Every day there seems to be more news about the pending MLB season, and some days it leads to optimism and other days to massive pessimism. This week was no different.
On Wednesday, news broke about an in-person meeting in Arizona between commissioner Rob Manfred and Players Association head Tony Clark, and rumors immediately broke that a deal was done.
Well … not so fast. Hours later, both sides said there was no official agreement, but that progress was made, and the framework of a deal was agreed to.
That led to optimism over the next 24 hours as the league made another proposal of 60 games with expanded playoffs and universal designated hitter.
Then on Thursday, the union made another proposal:
- Seventy-game season starting July 19
- Full prorated pay
- Spring training starts the last weekend of June
- Expanded playoffs with 16 teams in both 2020 and 2021
- A 50/50 split of the new TV revenue for additional playoff games in 2021
- $10 million for social justice initiatives
- Universal designated hitter in 2020 and 2021
- Clubs granted permission to sell advertisements/patches on uniforms in 2020 and 2021
- Opt-outs for players who are high risk, protecting their service time and salaries
- Mutual waiver of grievances
The sides still disagree on the number of games, as the league wants closer to 50, and the players want even more than the proposed 70. Some owners leaked to national media on Thursday that the newest proposal was a non-starter.
However, Manfred said, “This needs to be over. Until I speak with owners, I can’t give you a firm deadline. I told him (Clark) that 70 games was simply impossible given the calendar, but they made that proposal anyway.” That statement from the commissioner doesn’t sound too optimistic.
Some of the points in the new proposal are rather interesting.
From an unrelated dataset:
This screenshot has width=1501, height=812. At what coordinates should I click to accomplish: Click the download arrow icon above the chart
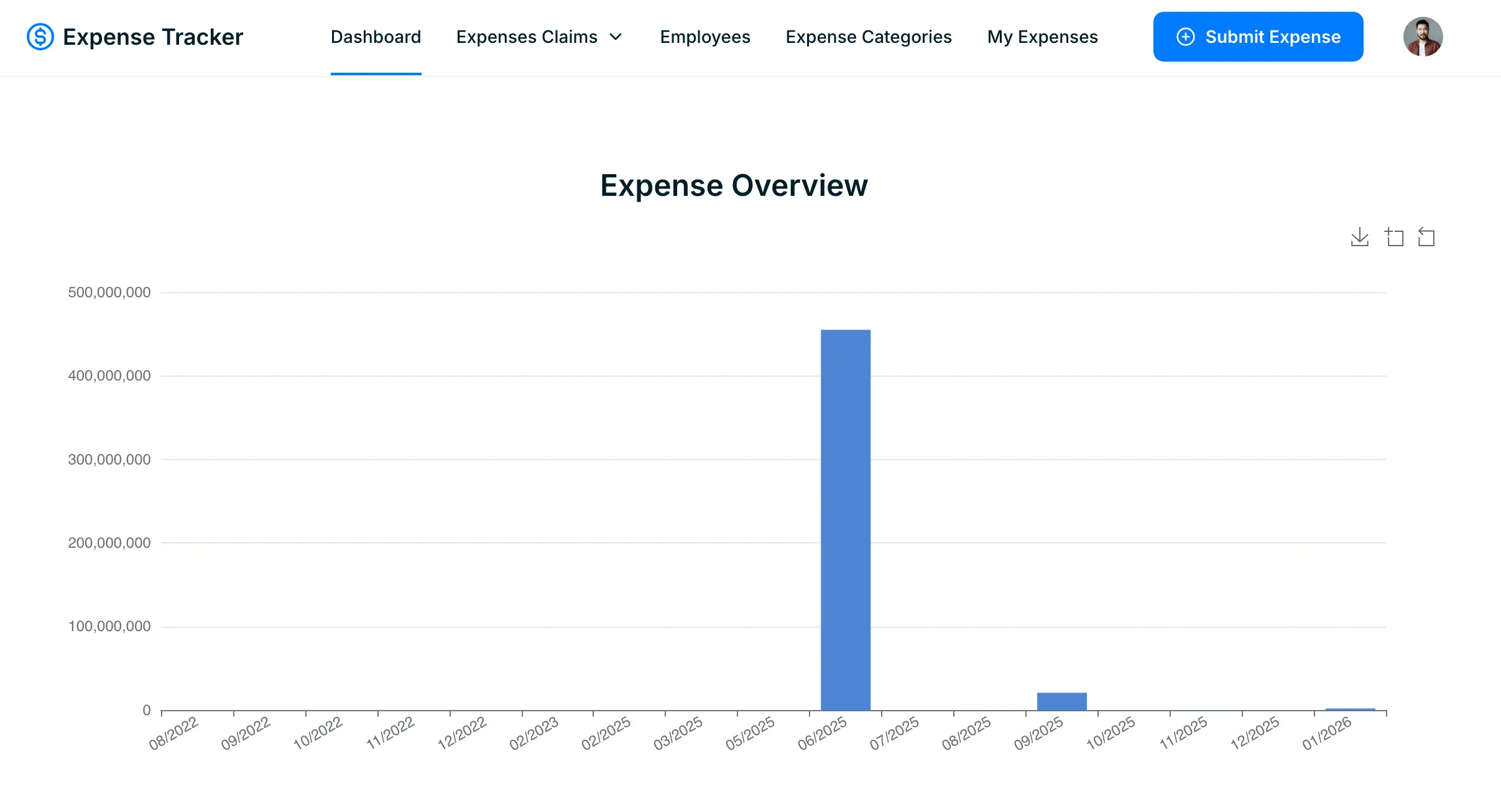pyautogui.click(x=1360, y=237)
Fans have long debated the National League style of play vs. the American League style of play, which would become moot with a universal designated hitter.
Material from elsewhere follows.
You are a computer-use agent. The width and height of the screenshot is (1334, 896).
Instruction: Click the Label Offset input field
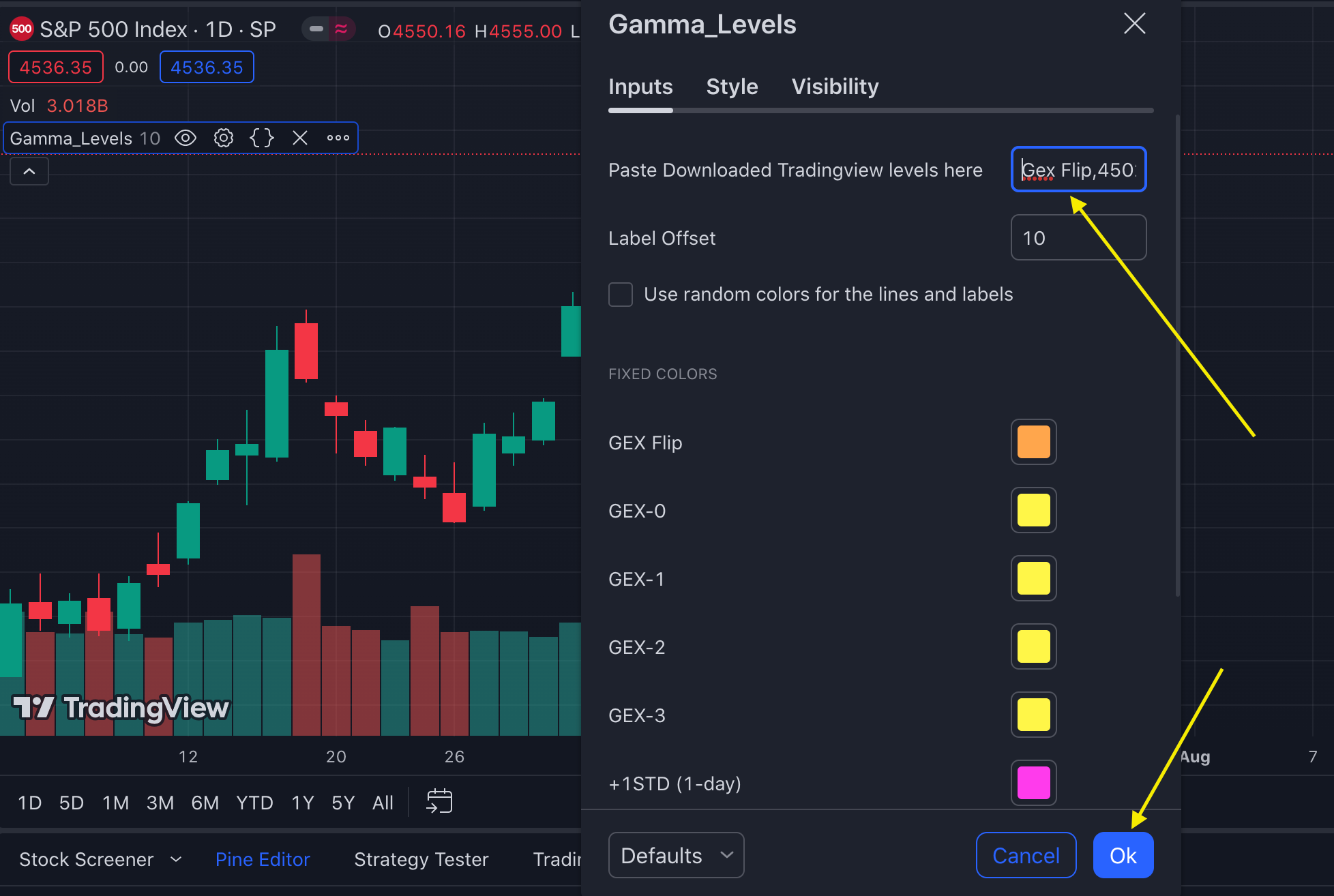click(1078, 237)
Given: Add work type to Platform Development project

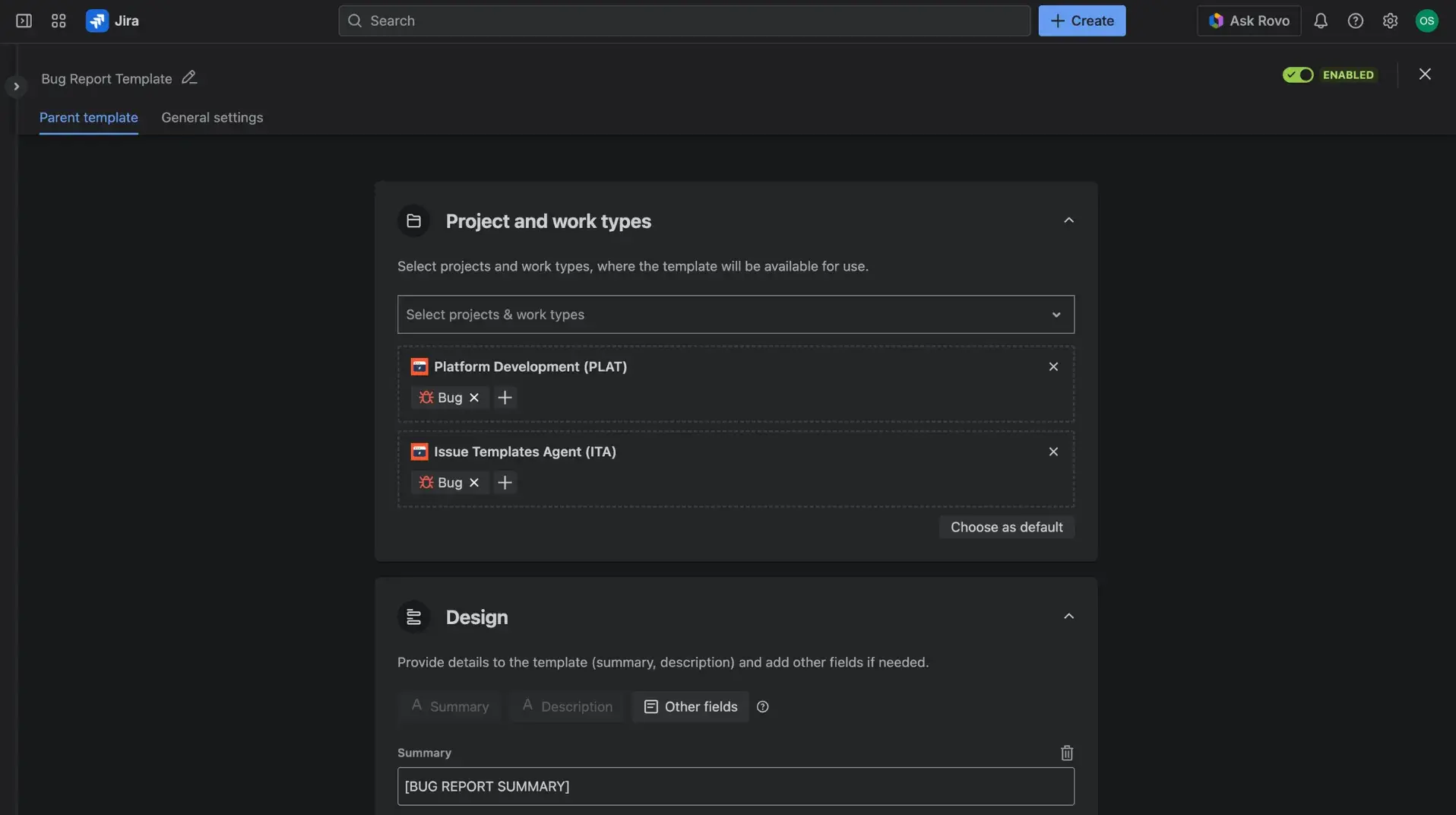Looking at the screenshot, I should 505,397.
No more pitchers bunting runners over, no more double switches, and a reduction in game-play strategy. That doesn’t sit well with some old-school NL fans.
Another new development would be the 16-team playoffs. If that were in effect last season, we’d have seen 78-84 Texas as the last team in on the AL side, joining Boston and Cleveland as teams that didn’t make it under the old system.
On the NL side, all teams in 2019 would have been over .500, with the 84-78 Cubs as the last team in, joining Arizona and the Mets.
Already this year, we will see the Nike swoosh added to team uniforms, but under the new proposal, teams could sell other advertisements for the front or sleeves of jerseys, much like the NBA already does. These deals would allow owners and teams to make up some of the money lost during the pandemic and without fans coming to the shortened season.
The 50/50 split of 2021 playoff television revenue likely comes from last week’s news that MLB signed an extension to its national TV deal with Turner Sports. That new deal bumps the annual revenue from $350 million to nearly $500 million, and we could see other deals (FOX, ESPN, MLB Network) change with additional playoff games and rounds.
So what’s next? We sit and wait. Hopefully, this battle of millionaires vs. billionaires will end soon, and MLB will join the likes of the NBA, NHL, UFC, PGA, MLS and world soccer and give us some live sports to watch this summer.
One thing we do know: don’t trust the first news you hear as it seems the news is on a slow trickle these days.